Uzun zamandır ülkemizin en önemli gündemi seçimlerdi. Bu pazar ikinci kez sandığa gittik ve demokratik hakkımız olan oyumuzu kullandık. Sandıktan çıkan sonuç halkın çoğunluğunun fikridir, saygı duymamız, seçilen yeni cumhurbaşkanı ve mecliste bizleri temsil edecek tüm partilerin vekillerini tebrik etmemiz gerekir. Ülkemiz için hayırlı olsun.

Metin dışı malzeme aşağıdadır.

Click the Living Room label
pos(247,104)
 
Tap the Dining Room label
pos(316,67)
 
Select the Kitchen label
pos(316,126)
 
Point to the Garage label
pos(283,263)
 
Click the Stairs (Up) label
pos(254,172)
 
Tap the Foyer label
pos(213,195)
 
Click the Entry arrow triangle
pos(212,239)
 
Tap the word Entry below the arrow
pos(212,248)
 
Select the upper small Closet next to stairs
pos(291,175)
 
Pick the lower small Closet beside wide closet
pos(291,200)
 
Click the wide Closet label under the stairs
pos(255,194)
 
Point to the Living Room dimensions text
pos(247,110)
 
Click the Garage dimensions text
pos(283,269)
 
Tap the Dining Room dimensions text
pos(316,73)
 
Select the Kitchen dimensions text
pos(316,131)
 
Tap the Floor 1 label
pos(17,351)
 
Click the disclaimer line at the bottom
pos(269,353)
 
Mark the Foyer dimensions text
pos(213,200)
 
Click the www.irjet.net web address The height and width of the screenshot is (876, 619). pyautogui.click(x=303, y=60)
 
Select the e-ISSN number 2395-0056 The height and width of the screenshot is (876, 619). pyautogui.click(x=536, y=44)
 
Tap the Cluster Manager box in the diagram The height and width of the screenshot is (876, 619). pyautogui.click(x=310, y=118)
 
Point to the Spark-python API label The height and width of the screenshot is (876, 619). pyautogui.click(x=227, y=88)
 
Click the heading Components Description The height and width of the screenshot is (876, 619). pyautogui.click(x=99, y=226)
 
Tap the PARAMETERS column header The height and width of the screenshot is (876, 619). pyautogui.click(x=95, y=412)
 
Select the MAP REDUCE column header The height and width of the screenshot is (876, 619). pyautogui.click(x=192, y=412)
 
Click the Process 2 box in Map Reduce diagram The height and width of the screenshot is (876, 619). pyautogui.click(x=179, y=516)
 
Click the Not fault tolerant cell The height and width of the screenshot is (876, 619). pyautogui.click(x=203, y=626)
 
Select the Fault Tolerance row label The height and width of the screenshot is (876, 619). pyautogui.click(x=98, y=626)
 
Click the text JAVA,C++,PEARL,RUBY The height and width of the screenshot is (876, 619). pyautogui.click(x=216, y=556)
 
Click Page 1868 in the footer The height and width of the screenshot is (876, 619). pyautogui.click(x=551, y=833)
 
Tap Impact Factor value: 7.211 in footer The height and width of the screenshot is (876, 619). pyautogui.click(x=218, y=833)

İki seçimde de aynı sandıkta aynı arkadaşlar ile beraber ben de gönüllü olarak görev aldım. Her partiden temsilci ve müşahitin olduğu küçük bir sınıfta keyifli iki gün geçirdik. Beraber güldük, ülke gündemine dair konuştuk, çay içtik yemek yedik. Birbirimizin mensubu olduğu partiyi-uygun dille- eleştirdik. Kimse bir diğerine "cahil" demedi, ya da mensubu olduğu partiden dolayı hakaret etmedi ve aşağılayıcı ifadeler kullanmadı. Tatlı tatlı iğnelemeler oldu tabii ama sonrasında "çaylar bu sefer benden" dedik/diyebildik.
Biz, yani küçücük bir sınıfta sekiz kişi gayet medeni bir şekilde tartışabildik sonra tatlıya bağlayabildik. Siyasilere kızabiliriz, mensubu olduğumuz parti, gönül verdiğimiz aday kazanmamış da olabilir. Biz iki gün sonra aynı sofrada oturup, aynı sınıfta derse gireceğiz. Kahve için kapısını çalacağız komşumuzun. Eşimizin, dostumuzun düğününe, taziyesine gideceğiz. Sonrasında birbirimizin yüzüne bakabileceğimiz, utanmayacağımız sözler söyleyelim.
Bu ülke hepimizin ve isteklerimiz de ortak. Demokratik, özgür, adil ve refah içinde yaşamak istiyoruz. Eğitim ve ekonomide büyük değişim ve gelişmeler istiyoruz. Çocuklarımız için aydınlık bir gelecek istiyoruz. Yoksulluğun bitmesini istiyoruz. Yeraltı ve yer üstü kaynaklarımızın korunmasını, doğanın tahrip edilmemesini istiyoruz.
Kardeşliğimizin bozulmasını istemiyoruz. Bunu siyasiler yaptığında ise; siyasi görüşlerimizi bir kenara bırakıp hep beraber karşı durmak istiyoruz.
Güvenli bir ülke ve çocuklarımız için harika bir gelecek diliyorum.